Symbole de la folie des hommes, El Dorado perd de son attrait au XVIIe siècle. Les explorations qui suivront, menées avec science et rigueur au XVIIIe et XIXe siècle, par Charles de La Condamine ou Alexander von Humboldt, relèguent définitivement cette histoire au rang des contes pour enfants. Entre temps, on a découvert des filons bien réels en Californie et en Australie, qui font oublier aux chercheurs d’or l’Amazonie.
La recherche d’El Dorado, c’est donc avant tout une histoire tragique. Des milliers d’hommes y ont perdu la vie, des Européens qui suivaient leurs chefs assoiffés d’or, mais surtout de très nombreux Indiens, porteurs et guides des expéditions, ou victimes des pillages et des destructions sur leur passage.
Leçons du mythe:
Cette cité merveilleuse est entrée dans la postérité. El Dorado existe, mais ce n’est pas ce qu’imaginaient les conquistadors : une richesse facile et immédiate. Dans cette histoire, seul Aguirre avait compris qu’El Dorado, c’était les mines du continent américain. Des mines qui ont été exploitées pendant des siècles par des civilisations qui offraient le métal à leurs dieux. C’est le travail humain, lent et pénible qui avait créé ces richesses, pas une puissance magique et absolue.

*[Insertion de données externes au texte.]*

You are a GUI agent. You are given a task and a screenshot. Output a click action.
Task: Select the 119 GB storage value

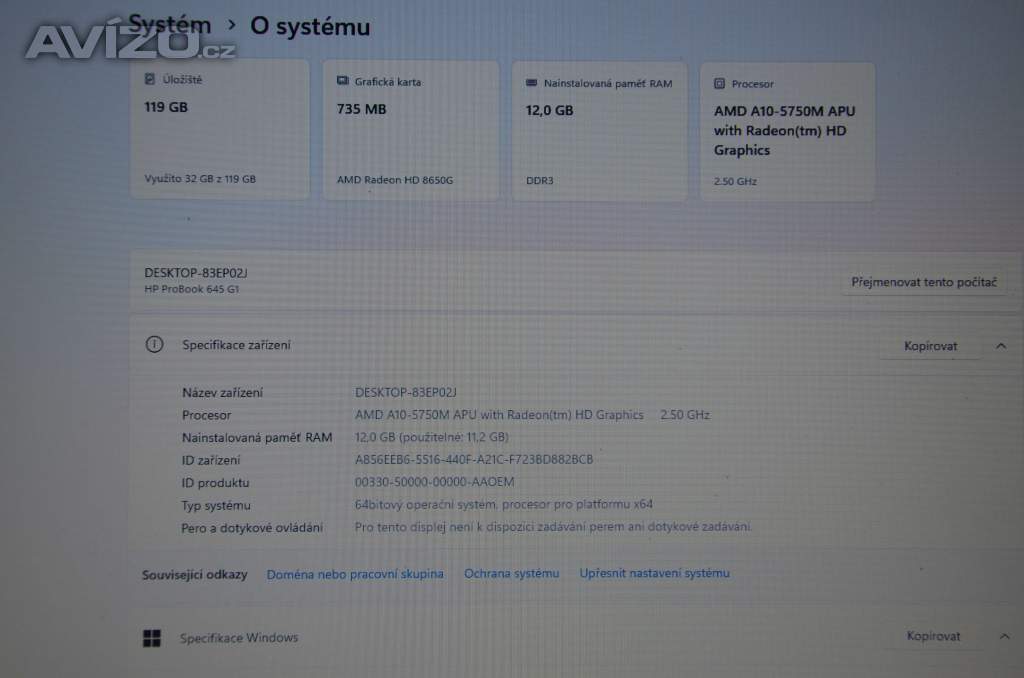coord(166,107)
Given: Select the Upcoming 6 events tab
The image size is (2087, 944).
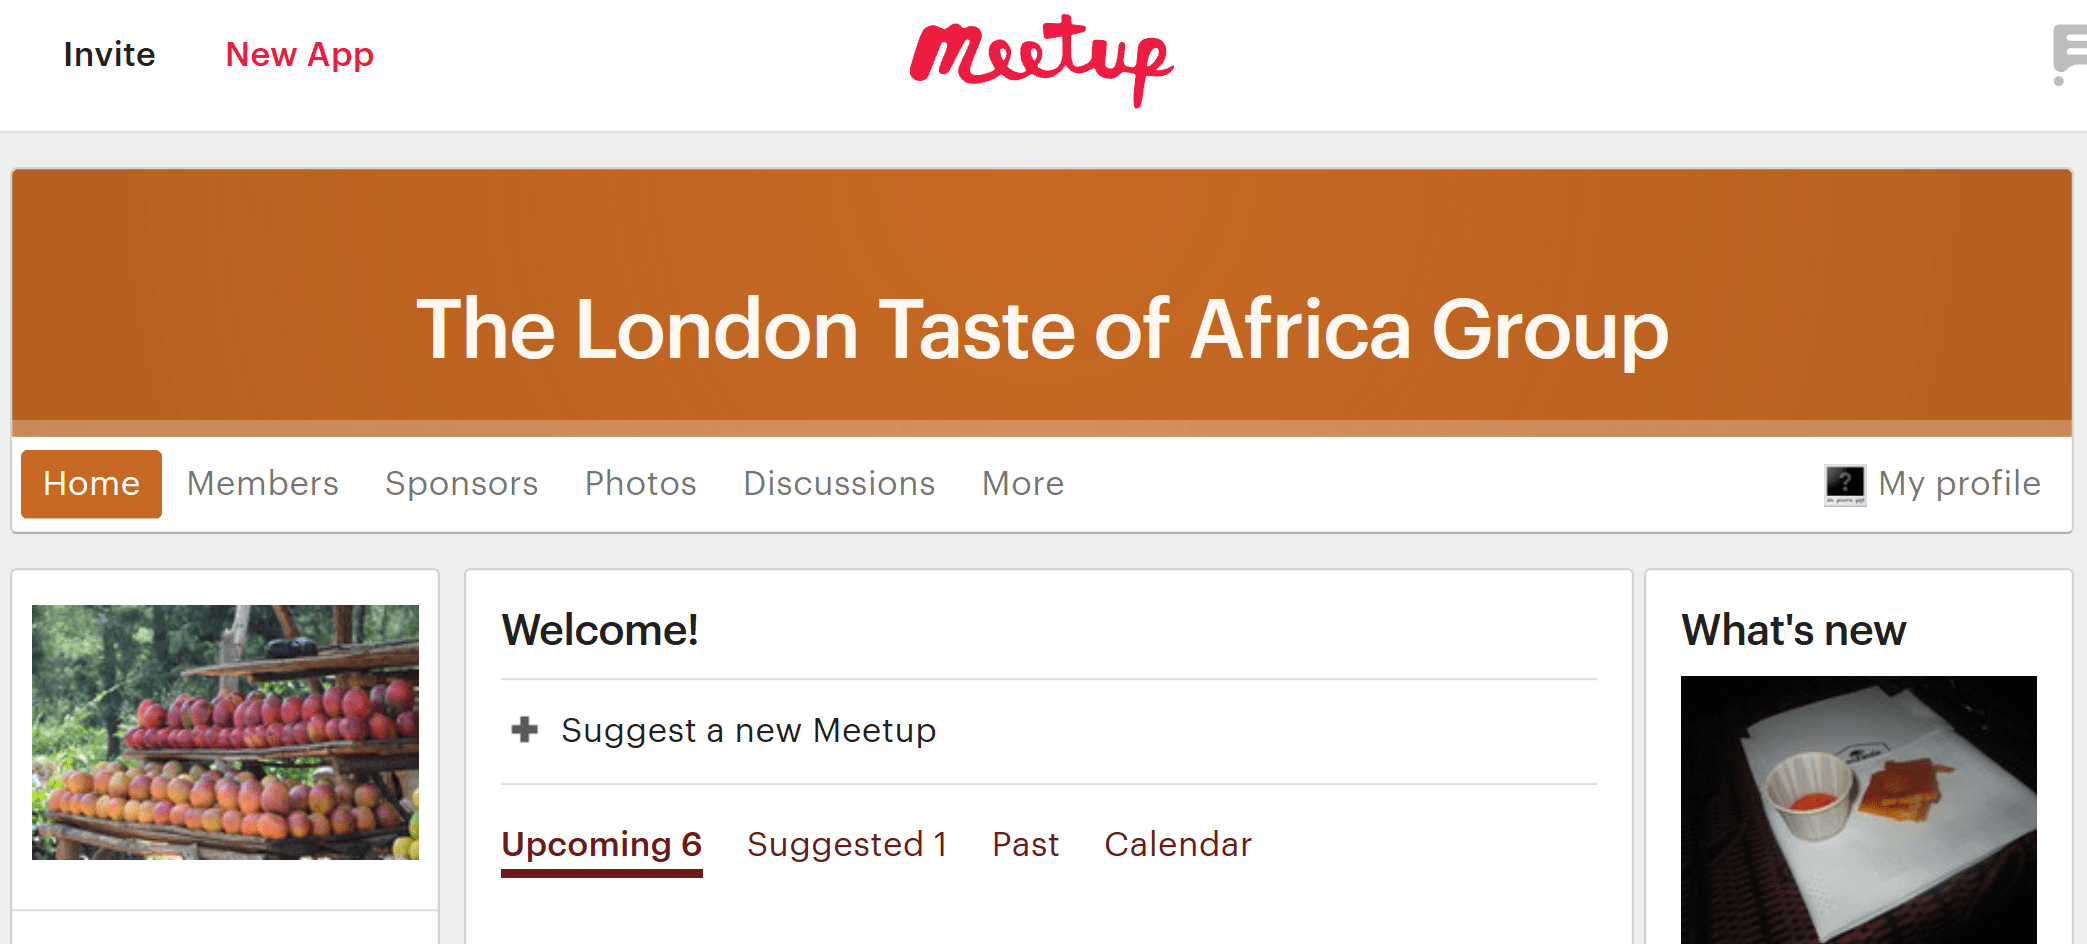Looking at the screenshot, I should [x=601, y=845].
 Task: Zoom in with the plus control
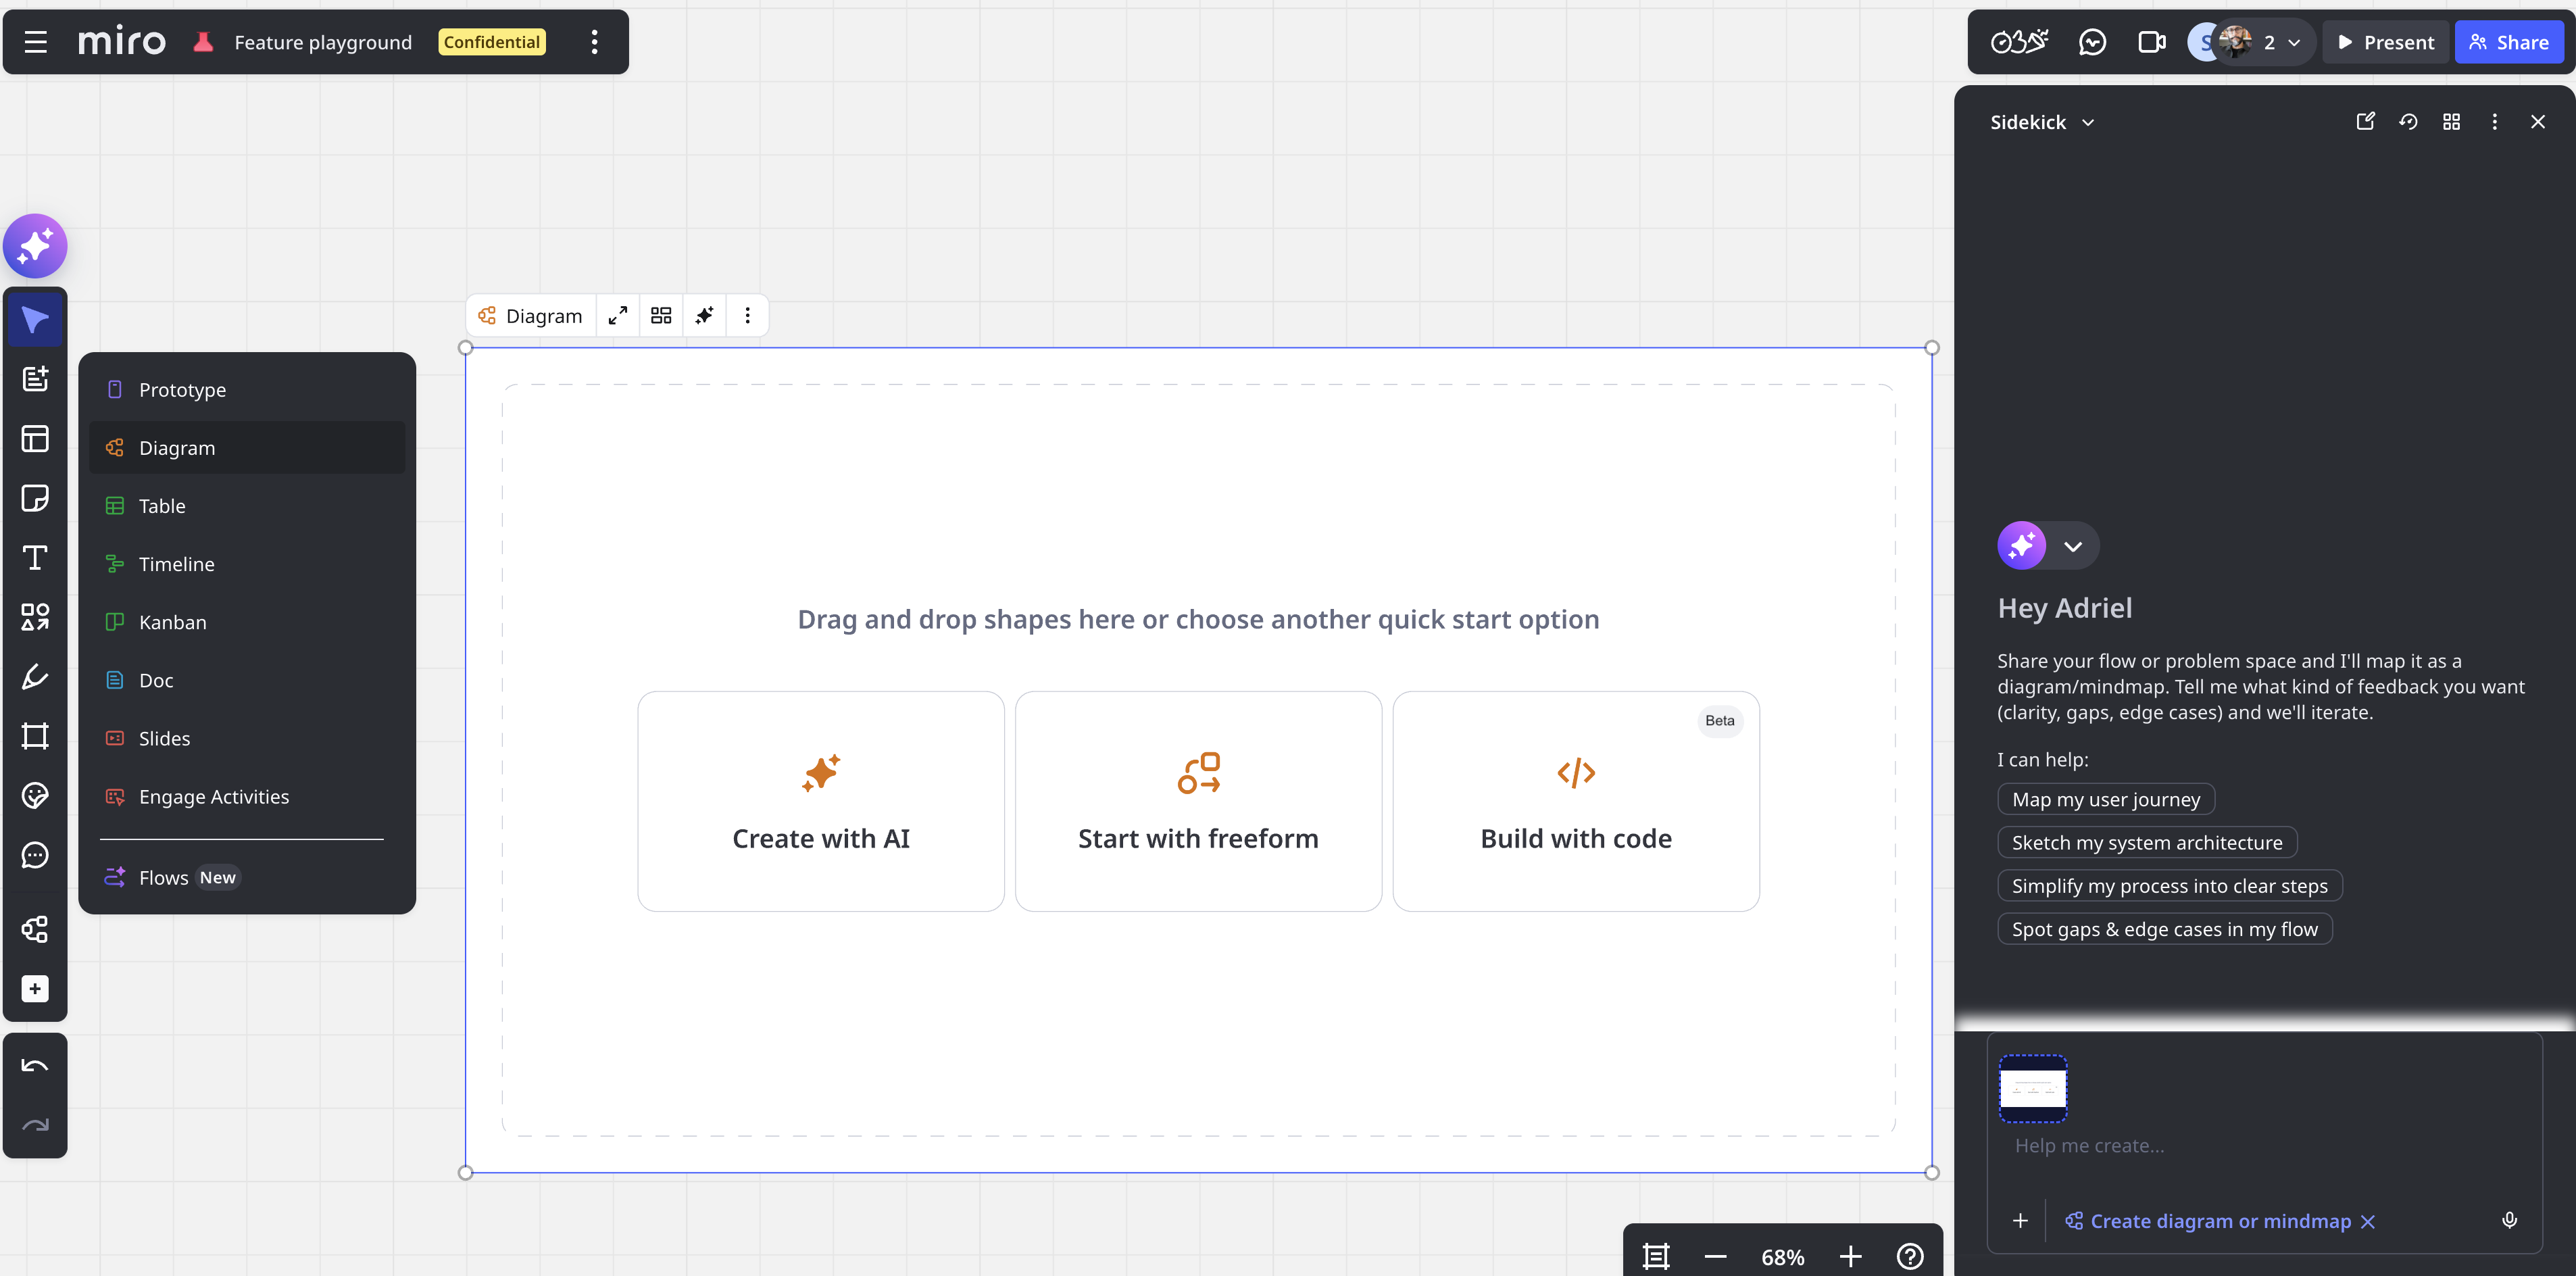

Les conquistadors, même après avoir pillé des centaines de tonnes d’or et d’argent en voulaient encore davantage et ne se sont pas aperçus qu’ils étaient en train de ruiner et ravager cet El Dorado en massacrant les Indiens. Leur soif de richesse infinie les a totalement aveuglés, comme elle aveugle toujours ceux qui cherchent la fortune instantanée au mépris des peuples amérindiens et de l’environnement, les conquistadors d’aujourd’hui.
Véritable rêve de conquistador, la croyance en l'existence d'une ou de plusieurs « cités d'or» sur le territoire américain anime les expéditions sur l'Amazone. L'Eldorado, c'est donc l'objet même du désir matérialiste, une forme d'utopie étonnante puisqu'elle manifeste un idéal de richesse - pur oxymore de la modernité - qui se révèle le plus puissant moteur pour la conquête de l'Amérique, tant vers le sud que vers le nord, où l'on évoque là, plus concrètement, une « ruée vers l'or ». Le paradis des Temps modernes est donc métallique : plus d'arbre de la connaissance mais des mines qu'il faut découvrir, plus de jardin à cultiver mais des ressources à exploiter => Cf. mythe et complexe de Midas.